Posted on | June 20, 2014 | 32 Comments

by Smitty

For a warmup, via Insty, we have Paul Ryan skewering the smarmy IRS commissioner John Koskinen:
JK is all: “Yeah, yeah, we all know I’m bullet-proof. Get your piece and make room in line and for the next guy. Imma have a second bourbon after this for you, Ryan.”

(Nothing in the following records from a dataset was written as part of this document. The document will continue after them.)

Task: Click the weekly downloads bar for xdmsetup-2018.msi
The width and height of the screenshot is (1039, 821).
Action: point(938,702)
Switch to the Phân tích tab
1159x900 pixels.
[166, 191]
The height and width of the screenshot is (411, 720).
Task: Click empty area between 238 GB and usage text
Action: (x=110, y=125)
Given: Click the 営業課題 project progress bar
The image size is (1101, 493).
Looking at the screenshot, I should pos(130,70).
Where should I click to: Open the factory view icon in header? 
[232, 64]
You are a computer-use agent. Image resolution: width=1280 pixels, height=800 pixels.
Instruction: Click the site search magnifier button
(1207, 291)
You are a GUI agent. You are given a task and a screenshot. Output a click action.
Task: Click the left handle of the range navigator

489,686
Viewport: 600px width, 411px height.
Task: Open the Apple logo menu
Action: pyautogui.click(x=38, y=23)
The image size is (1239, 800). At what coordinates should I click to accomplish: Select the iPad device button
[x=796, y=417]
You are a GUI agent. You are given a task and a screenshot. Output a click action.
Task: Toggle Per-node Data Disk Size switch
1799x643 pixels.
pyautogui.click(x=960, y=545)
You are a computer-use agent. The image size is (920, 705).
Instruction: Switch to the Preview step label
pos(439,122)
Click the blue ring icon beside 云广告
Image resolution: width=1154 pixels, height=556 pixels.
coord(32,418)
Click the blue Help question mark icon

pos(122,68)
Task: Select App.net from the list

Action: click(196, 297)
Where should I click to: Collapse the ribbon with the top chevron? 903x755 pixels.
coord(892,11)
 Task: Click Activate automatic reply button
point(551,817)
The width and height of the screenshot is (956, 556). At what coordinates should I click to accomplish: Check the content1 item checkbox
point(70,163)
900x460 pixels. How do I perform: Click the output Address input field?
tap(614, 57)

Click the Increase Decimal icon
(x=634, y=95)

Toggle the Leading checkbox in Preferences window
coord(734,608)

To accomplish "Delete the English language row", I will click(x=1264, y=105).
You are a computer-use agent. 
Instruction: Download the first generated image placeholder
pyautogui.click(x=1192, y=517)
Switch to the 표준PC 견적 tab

The kicker is the Joe Crowley chaser (via Breitbart) where he tries to link anyone not buying the IRS line to those who think Obama was born in Kenya:

“Like those who continue to refuse to believe the birth certificate from the state of Hawaii is actually real, conspiracy theorists will continue to rattle sabers,” Crowley said. “But really dose anyone in this room want to be seen in that light.”

Now that the IRS is up to seven (7) [VII] hard drives full of email for employees connected with the case mysteriously deciding to imitate Obamas foreign policy at the same time, anyone stupid enough not to suspect some amount of conspiracy afoot is probably stupid enough to think Sarah Silverman is a nun. New York, go ahead and send Lady Gaga to Congress in place of Crowley. If our Congress is to be a joke, might as well toss in a little song & dance.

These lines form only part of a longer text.